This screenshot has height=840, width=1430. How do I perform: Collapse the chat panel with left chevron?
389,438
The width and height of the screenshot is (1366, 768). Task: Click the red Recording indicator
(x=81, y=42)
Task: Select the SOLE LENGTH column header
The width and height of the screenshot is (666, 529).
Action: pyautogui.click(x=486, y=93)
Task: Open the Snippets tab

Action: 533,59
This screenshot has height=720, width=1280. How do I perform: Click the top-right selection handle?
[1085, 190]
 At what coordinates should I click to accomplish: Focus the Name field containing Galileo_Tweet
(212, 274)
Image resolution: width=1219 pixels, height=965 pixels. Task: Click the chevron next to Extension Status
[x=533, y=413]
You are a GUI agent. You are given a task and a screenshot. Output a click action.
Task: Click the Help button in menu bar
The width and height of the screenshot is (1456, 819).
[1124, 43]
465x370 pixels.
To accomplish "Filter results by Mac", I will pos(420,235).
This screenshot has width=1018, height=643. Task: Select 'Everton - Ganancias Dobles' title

### Set problem:
Scale the items from the line with "Task: Open the Snippets tab" up to and including the last line of the items, reproducing every line, requests included, unchanged except that each coordinate in the answers is multiplied by 2.45 and rounded to the nearest whole number, with halves rounded up. Output only those lines.

### Exercise solution:
Task: Open the Snippets tab

Action: 1306,145
This screenshot has height=720, width=1280. How do I perform: Click the top-right selection handle?
[2658, 466]
 At what coordinates should I click to accomplish: Focus the Name field containing Galileo_Tweet
(519, 671)
Image resolution: width=1219 pixels, height=965 pixels. Task: Click the chevron next to Extension Status
[x=1306, y=1012]
You are a GUI agent. You are given a task and a screenshot. Output a click action.
Task: Click the Help button in menu bar
The width and height of the screenshot is (1456, 819).
[2754, 105]
465x370 pixels.
To accomplish "Filter results by Mac", I will pos(1029,576).
This screenshot has width=1018, height=643. Task: Select 'Everton - Ganancias Dobles' title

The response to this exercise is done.